Adinolfi a Razza Umana: il poker uno skill game

Adinolfi a Razza Umana: il poker uno skill game

Poker come gioco d’abilità, competizione ed attività intellettuale. In questo modo Mario Adinolfi ha definito questa disciplina ospite alla trasmissione Razza Umana condotta da Piero Marrazzo. Analizzati nel corso del programma alcuni aspetti legati alla strategia, al gioco d’azzardo e alla ludopatia.

Con il poker la fortuna c’entra ben poco. Un aspetto che tutti gli addetti ai lavori conoscono bene ed un messaggio che molto spesso passa inosservato. Non parliamo, infatti, di gioco d’azzardo, ma di uno skill game dove la componente aleatoria esiste soltanto nel breve periodo, mentre nel lungo sarà l’abilità a venire fuori. Una caratteristica del poker che Mario Adinolfi, politico, giornalista e giocatore di poker talentuoso, ospite ieri sera alla trasmissione Razza Umana, condotta da Piero Marrazzo, ha descritto ancora una volta in termini semplici e disinvolti.

Mario Adinolfi: il poker come un’attività intellettuale

Il pretesto per parlare di questo argomento è venuto fuori da un servizio che ha visto protagonista il vincitore di una lotteria, la cui vita è cambiata drasticamente. Partendo da questo spunto Piero Marrazzo ha cominciato l’intervista a Mario Adinolfi che, partendo dai successi ottenuti nel circuito WPT, ha raccontato in parte la sua storia. “Ho continuato a fare sempre la stessa professione, cioè il giornalista professionista – ha spiegato Adinolfi – Ma tra le attività intellettuali quella del poker mi ha interessato e mi ha dato anche qualche soldino”.

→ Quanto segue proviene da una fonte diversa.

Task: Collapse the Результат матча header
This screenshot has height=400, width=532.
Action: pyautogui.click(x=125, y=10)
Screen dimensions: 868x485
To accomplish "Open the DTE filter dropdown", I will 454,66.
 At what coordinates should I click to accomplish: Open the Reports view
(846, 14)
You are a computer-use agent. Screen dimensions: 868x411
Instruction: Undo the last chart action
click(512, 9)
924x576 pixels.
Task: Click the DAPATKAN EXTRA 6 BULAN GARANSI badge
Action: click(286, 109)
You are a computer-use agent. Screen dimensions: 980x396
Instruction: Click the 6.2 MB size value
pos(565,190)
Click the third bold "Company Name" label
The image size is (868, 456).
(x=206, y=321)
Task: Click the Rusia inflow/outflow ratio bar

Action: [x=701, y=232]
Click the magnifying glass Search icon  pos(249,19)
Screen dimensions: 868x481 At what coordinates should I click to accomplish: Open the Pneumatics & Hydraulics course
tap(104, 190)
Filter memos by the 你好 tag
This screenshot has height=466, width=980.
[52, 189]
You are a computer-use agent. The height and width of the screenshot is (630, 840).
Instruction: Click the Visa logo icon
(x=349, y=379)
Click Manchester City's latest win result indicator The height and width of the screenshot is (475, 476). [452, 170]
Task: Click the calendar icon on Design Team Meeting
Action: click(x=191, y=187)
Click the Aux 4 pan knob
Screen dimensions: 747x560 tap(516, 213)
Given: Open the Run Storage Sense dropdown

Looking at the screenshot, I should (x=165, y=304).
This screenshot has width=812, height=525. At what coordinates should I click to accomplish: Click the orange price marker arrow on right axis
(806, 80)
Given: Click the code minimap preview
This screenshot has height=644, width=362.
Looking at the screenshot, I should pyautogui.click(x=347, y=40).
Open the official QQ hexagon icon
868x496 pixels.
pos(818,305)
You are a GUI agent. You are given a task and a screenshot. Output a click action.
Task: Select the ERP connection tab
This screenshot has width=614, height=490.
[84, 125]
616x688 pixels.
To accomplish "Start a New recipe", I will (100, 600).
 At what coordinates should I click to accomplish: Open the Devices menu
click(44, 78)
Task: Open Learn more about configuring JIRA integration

Il problema della ludopatia dell’Italia

Un punto di vista interessante quello di definire il poker un’attività intellettuale. Inevitabile, allora, un accenno ed una riflessione di Piero Marrazzo verso la ludopatia a cui Mario Adinolfi ha risposto prontamente: “La ludopatia è un altra cosa! La ludopatia è un problema serio per questo paese, per tantissimi italiani, ma molto spesso ha a che fare con altri tipi di giochi. Il poker viene definito uno skill game anche dalla legge italiana ed è un gioco d’abilità non un gioco d’azzardo. La ludopatia riguarda il gioco d’azzardo!

Poker e politica: alcune similitudini

Paradossalmente, infatti, in un momento di crisi economica il gioco d’azzardo è in aumento. E a proposito non poteva mancare un parallelismo in cui Mario Adinolfi ha definito il poker come un gioco d’abilità molto simile, in effetti, alla politica: “Io sono stato aiutato sul tavolo da poker per aver fatto politica - che è un gioco molto violento - anche il poker è un gioco psicologicamente violento e ti abitua a tenere dei livelli di pressione molto alti. In questo senso ci sono similitudini molto forti. Io dico sempre che chi vuole scoprire se stesso può fare due scelte: o si siede al tavolo di poker o fa politica a lungo. Quella del tavolo da poker, però, è una via più rapida perché capisci subito quali sono i tuoi limiti e le tue qualità.

Gioco d’azzardo: un mercato da 11 miliardi euro l’anno

E dopo un’analisi tecnica c’è stato anche il tempo per un’ultima analisi sulla ludopatia, il mercato del gioco d’azzardo ed il gioco online. A tal proposito Mario Adinolfi ha spiegato che preferisce vedere giocare a poker perché: “In questo caso c’è un talento che deve misurarsi. Infatti nel poker quando perdi due, tre, quattro, cinque volte alla fine smetti. Purtroppo con altri giochi, come il gratta e vinci oppure il superenalotto, perdi sette, otto, nove volte e finisci per diventare addicted. Questo è un problema serio che andrebbe affrontato in termini legislativi ma sapendo, senza essere ipocriti, che tutto questo comparto consegna allo stato italiano 11 miliardi all’anno. E non sono pochi soldi.